Green hydrogen is emerging as a key component of the European Union's energy strategy, offering immense potential for achieving sustainable energy security and reducing greenhouse gas emissions. While the technology development and deployment at scale are still lagging behind other renewable energy sources, green hydrogen has the potential to transform various sectors, and contribute to decarbonisation efforts on a large scale.

As we have seen, ongoing Horizon 2020 Green Deal Call-funded clean energy projects demonstrate the EU's commitment to accelerating the adoption and deployment of green hydrogen across the region.

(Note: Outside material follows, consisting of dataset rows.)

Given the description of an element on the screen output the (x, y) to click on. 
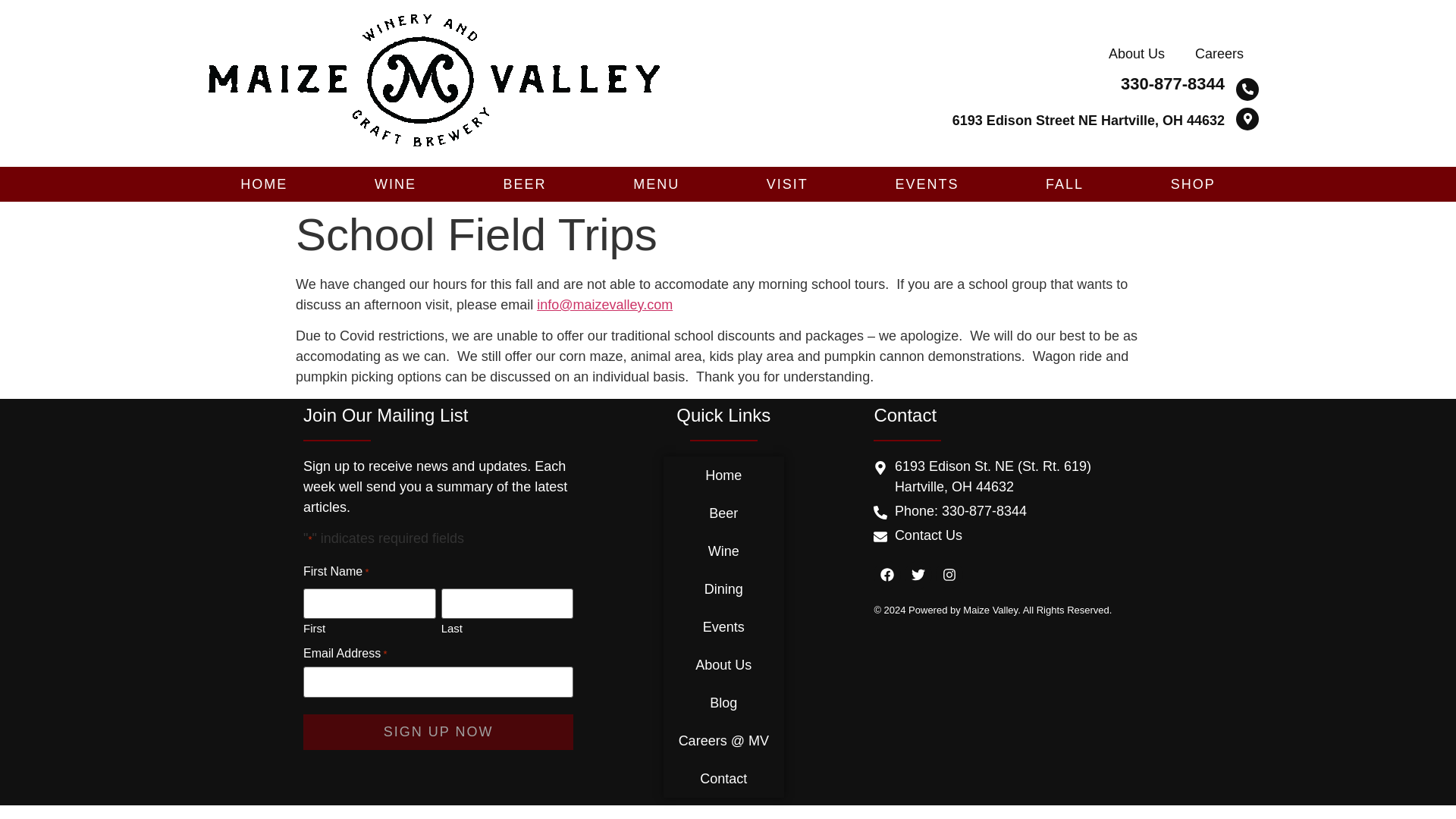
FALL (1064, 184)
Careers (1219, 53)
MENU (656, 184)
BEER (524, 184)
VISIT (786, 184)
HOME (263, 184)
WINE (395, 184)
About Us (1136, 53)
SHOP (1192, 184)
EVENTS (927, 184)
Given the description of an element on the screen output the (x, y) to click on. 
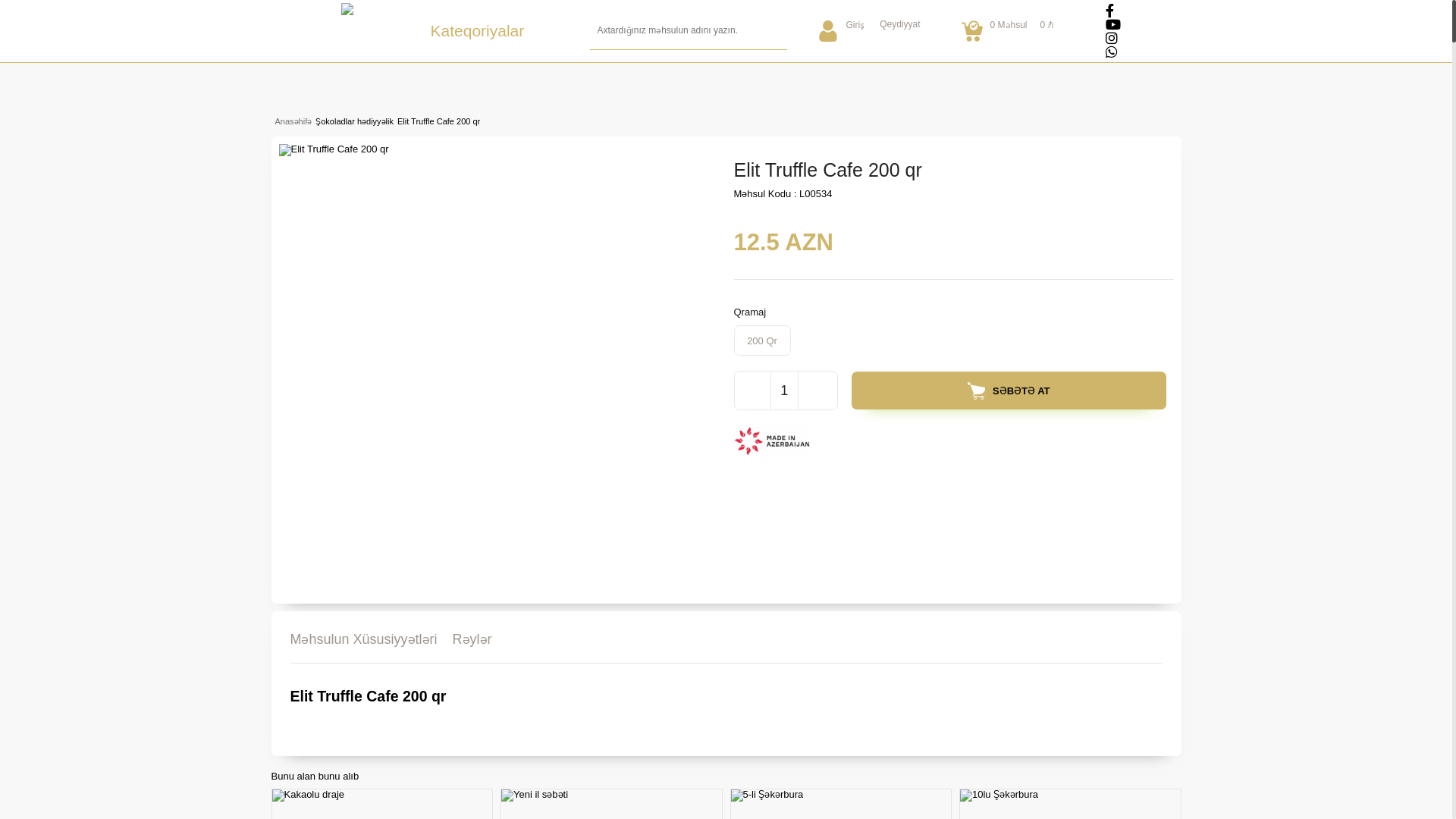
200 Qr Element type: text (762, 340)
+ Element type: hover (815, 390)
Elit Truffle Cafe 200 qr Element type: hover (334, 150)
Qeydiyyat Element type: text (899, 23)
Kakaolu draje Element type: hover (307, 795)
Yerli Istehsal Element type: hover (775, 444)
Elit Truffle Cafe 200 qr Element type: text (436, 120)
- Element type: hover (752, 390)
Given the description of an element on the screen output the (x, y) to click on. 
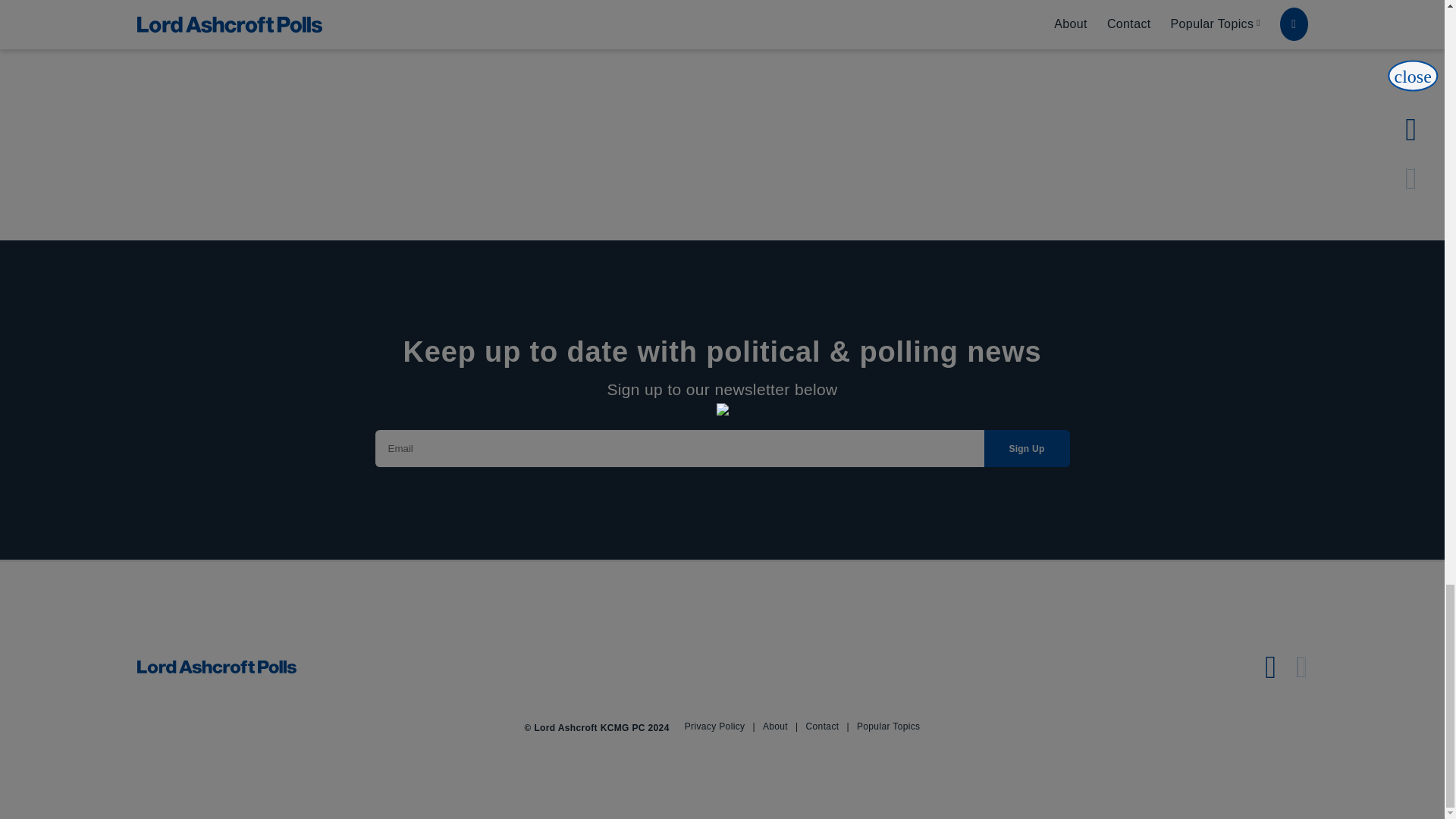
Popular Topics (888, 726)
Sign Up (1027, 447)
Given the description of an element on the screen output the (x, y) to click on. 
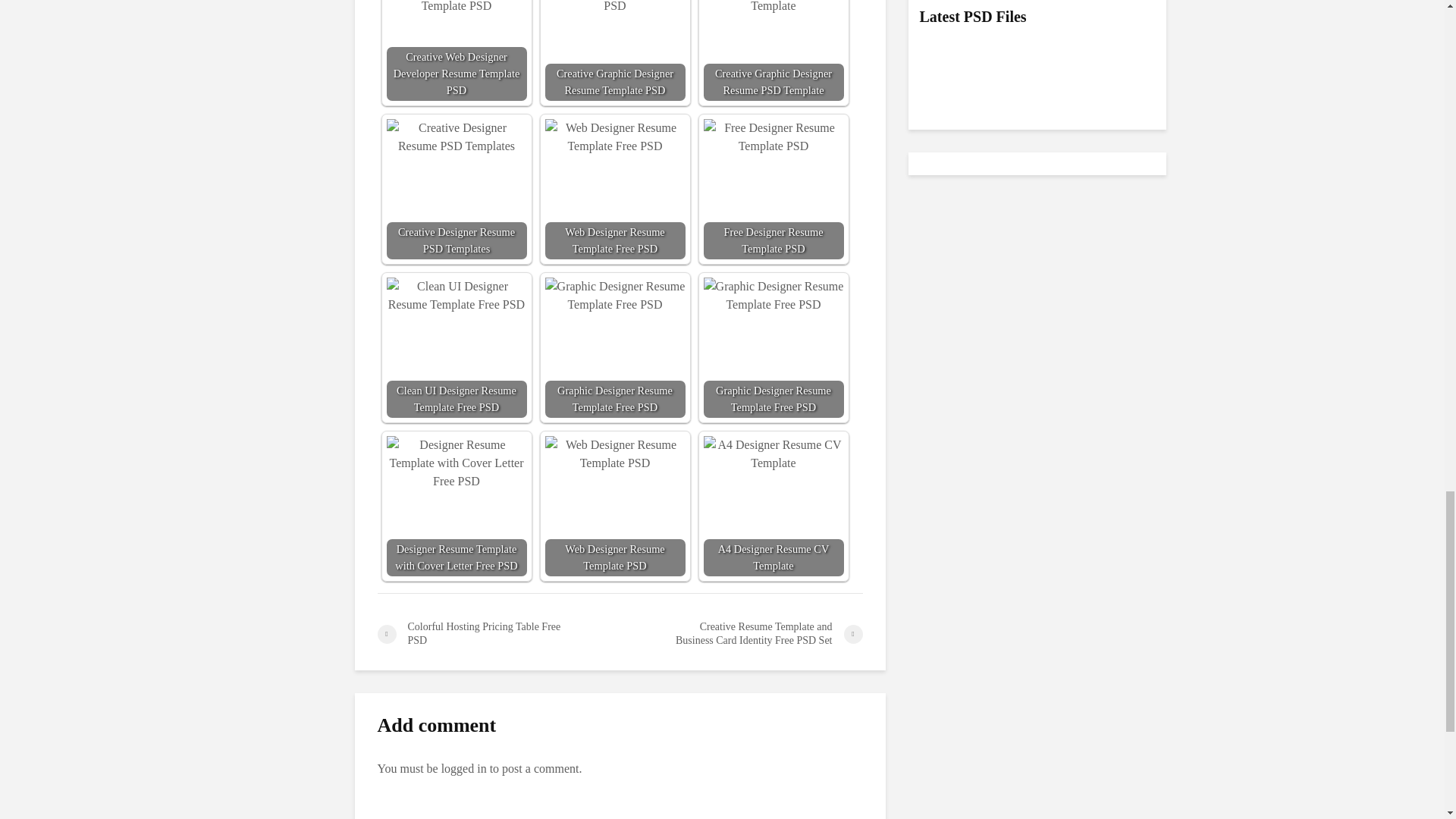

These initiatives are vital in establishing transnational green hydrogen value chains and infrastructure, creating green hydrogen ecosystems, and showcasing the scalability and versatility of this renewable energy carrier.

The future of the hydrogen industry in the EU is poised for remarkable growth and transformation. With ambitious targets, comprehensive strategies, and substantial investments, the EU can position itself as a global leader in the hydrogen sector. The EU's commitment to fostering innovation, research, and development, coupled with strong regulatory frameworks and financial support mechanisms, creates an enabling environment for the hydrogen industry to thrive. Hydrogen is gaining traction across various sectors and will indeed play a pivotal role in achieving the EU's long-term climate goals and securing a clean, secure, and prosperous energy future for its citizens.

Find out more about the Green Deal-funded clean energy projects.

Clean Energy projects infographic


[1] Sector coupling is a concept that addresses a potential design for the power industry of the future. It replaces the traditional separation of the energy sectors of electricity, heating and cooling, transport and industrial consumption processes with a more holistic and integrated approach. See more here.

[2] The Mission Innovation Hydrogen Valleys Platform is a useful tool that features comprehensive insights into the most advanced and ambitious Hydrogen Valleys and aims to facilitate information sharing on and between Hydrogen Valleys around the world to inform project developers, policy makers and the hydrogen industry alike.